Zeit: nach Vereinbarung
Ort: 0 B1 217; Foyer, Haupteingang Klinikum
Um Voranmeldung unter medf3@med.uni-goettingen.de wird gebeten.
Stipendien für Studierende
An der Medizinischen Fakultät der Universitätsmedizin Göttingen können sich Studierende ab sofort für die Aufnahme in ein Stipendienprogramm bewerben. Das Stipendienprogramm sieht drei Fördermöglichkeiten vor:
- Die Förderung von Forschungsaufenthalten im In- und Ausland mit der Zielsetzung der Promotion.
- Die Förderung von praktischen Tätigkeiten (Famulaturen und PJ) im In- und Ausland.
- Die Förderung von Weiterbildungen zur Erlangung didaktischer und fachlicher Kenntnisse, um als studentische/r Tutor/in arbeiten zu können.
Die Anträge sind jeweils zum 15. Juni für eine Förderung ab dem Wintersemester und zum 15. Dezember für eine Förderung ab dem Sommersemester zu stellen. Genauere Informationen erteilt der GB Lehre.

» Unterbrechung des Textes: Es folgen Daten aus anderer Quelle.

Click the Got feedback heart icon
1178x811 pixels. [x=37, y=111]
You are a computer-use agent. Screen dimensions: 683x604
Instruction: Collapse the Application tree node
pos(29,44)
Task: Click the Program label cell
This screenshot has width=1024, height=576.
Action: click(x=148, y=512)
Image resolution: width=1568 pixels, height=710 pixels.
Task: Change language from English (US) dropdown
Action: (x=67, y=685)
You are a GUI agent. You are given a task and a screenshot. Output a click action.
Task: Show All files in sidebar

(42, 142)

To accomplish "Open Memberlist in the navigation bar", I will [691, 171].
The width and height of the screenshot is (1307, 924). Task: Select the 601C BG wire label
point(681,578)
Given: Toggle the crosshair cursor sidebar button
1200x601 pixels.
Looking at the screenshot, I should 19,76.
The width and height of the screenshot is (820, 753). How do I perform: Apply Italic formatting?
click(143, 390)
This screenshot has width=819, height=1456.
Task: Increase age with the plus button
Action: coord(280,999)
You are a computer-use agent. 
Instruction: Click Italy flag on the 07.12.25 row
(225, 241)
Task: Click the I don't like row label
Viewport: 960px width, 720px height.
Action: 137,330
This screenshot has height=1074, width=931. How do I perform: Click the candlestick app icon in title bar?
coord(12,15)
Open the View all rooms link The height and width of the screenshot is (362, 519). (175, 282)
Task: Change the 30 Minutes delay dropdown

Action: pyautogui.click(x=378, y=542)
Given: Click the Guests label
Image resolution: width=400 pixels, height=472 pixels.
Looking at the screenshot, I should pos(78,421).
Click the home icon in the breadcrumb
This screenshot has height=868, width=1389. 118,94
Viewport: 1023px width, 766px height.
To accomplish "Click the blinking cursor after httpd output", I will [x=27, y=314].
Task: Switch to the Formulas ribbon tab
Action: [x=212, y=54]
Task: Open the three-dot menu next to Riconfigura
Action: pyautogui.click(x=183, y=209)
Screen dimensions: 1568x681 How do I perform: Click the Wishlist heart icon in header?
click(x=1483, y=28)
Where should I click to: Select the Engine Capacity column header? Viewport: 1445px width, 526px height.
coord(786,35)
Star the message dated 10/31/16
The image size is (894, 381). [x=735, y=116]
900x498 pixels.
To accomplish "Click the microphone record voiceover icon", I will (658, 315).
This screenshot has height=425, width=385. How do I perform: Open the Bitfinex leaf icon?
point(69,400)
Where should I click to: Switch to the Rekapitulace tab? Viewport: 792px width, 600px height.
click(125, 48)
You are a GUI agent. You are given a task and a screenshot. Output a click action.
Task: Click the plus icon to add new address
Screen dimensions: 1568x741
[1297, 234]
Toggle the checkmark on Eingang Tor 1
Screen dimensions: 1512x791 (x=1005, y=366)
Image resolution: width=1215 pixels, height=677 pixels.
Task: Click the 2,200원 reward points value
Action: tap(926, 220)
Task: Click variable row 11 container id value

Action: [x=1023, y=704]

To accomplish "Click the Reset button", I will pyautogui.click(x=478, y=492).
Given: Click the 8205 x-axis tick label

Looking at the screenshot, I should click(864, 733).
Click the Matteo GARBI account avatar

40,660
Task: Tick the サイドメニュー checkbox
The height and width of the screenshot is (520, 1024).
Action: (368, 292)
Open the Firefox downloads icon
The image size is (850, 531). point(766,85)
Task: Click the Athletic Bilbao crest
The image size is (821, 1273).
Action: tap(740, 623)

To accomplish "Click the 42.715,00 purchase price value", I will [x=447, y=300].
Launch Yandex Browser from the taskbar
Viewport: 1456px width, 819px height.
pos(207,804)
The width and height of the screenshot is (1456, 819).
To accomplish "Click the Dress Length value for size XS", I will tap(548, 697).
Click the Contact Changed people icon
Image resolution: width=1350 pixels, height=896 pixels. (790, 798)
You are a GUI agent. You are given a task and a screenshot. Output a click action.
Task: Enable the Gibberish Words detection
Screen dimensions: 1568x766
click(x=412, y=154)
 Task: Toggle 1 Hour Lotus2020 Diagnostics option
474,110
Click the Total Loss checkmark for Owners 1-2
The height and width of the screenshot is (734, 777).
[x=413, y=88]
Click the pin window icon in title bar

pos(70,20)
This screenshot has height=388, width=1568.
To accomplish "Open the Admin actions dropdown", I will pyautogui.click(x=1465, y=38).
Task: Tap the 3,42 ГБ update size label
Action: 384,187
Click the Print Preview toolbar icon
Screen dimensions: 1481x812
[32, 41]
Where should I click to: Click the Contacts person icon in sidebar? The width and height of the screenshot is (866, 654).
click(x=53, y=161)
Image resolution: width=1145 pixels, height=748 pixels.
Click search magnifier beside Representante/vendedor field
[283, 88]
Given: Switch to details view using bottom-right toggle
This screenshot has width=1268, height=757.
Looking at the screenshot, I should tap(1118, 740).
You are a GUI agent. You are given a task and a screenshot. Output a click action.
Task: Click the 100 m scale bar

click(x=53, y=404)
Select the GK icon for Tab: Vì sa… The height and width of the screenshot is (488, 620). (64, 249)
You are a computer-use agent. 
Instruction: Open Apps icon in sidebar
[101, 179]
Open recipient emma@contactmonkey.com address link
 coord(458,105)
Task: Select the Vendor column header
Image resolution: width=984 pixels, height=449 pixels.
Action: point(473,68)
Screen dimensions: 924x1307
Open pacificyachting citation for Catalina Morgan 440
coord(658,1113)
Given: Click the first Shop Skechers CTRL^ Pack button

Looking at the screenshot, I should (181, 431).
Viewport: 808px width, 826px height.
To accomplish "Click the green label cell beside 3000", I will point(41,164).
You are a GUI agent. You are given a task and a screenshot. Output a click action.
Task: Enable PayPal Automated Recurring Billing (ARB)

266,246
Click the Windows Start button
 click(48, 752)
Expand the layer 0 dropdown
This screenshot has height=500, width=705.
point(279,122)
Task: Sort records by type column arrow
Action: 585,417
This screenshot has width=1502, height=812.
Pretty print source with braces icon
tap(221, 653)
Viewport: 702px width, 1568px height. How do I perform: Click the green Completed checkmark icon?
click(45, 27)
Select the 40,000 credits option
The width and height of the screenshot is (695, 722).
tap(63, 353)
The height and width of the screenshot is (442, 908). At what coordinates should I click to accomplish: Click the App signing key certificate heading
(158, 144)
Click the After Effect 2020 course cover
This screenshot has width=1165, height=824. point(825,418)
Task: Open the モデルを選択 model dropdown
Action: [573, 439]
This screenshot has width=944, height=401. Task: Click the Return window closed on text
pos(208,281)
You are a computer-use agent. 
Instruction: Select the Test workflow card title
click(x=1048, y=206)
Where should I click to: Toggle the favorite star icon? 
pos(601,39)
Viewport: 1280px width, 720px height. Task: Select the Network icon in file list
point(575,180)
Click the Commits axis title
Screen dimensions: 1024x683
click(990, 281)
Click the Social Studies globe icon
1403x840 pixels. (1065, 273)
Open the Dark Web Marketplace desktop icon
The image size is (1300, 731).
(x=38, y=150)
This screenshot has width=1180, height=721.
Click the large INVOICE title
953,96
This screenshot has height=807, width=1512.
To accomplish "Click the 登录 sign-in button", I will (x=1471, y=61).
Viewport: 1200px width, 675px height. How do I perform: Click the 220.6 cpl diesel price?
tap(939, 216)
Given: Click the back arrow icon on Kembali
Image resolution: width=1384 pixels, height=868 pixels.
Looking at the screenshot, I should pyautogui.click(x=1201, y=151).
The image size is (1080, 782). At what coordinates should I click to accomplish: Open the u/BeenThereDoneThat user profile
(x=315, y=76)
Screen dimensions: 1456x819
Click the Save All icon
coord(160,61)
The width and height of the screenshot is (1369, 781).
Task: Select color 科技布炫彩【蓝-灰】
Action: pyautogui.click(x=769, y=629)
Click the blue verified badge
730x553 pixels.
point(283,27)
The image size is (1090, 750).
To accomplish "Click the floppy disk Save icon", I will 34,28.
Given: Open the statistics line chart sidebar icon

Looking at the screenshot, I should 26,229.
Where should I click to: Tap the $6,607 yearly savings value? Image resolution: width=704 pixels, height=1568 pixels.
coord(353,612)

Wissenschaftlerinnen-Datenbanken
FemConsult: Die Wissenschaftlerinnen-Datenbank FemConsult macht das vorhandene Potenzial an qualifizierten Wissenschaftlerinnen, d.h. Professorinnen, Privatdozentinnen und promovierten Wissenschaftlerinnen sichtbar. Sie dient der Erhöhung des Frauenanteils bei der Neubesetzung von (Junior)-Professuren und Führungspositionen in Wissenschaft und Forschung. In Fem-Consult können sich Professorinnen, Privatdozentinnen und promovierte Wissenschaftlerinnen eintragen.
EPWS - European Platform of Women Scientists: Die European Platform of Women Scientists hat ihren Sitz in Brüssel und unterstützt die Arbeit nationaler, regionaler und internationaler Netzwerke für Wissenschaftlerinnen, indem sie gewissermaßen ein Netzwerk von Netzwerken bildet. Gleichzeitig leistet sie politische Arbeit auf europäischer Ebene und fordert Wissenschaftlerinnen zur aktiven Teilhabe an politischen Diskursen auf.
DAWN - Datenbank Niedersächsischer Wissneschaftlerinnen: DAWN, die Datenbank Niedersächsischer Wissenschaftlerinnen, ist eine Webseite, auf der sich Nachwuchswissenschaftlerinnen aus Niedersachsen präsentieren.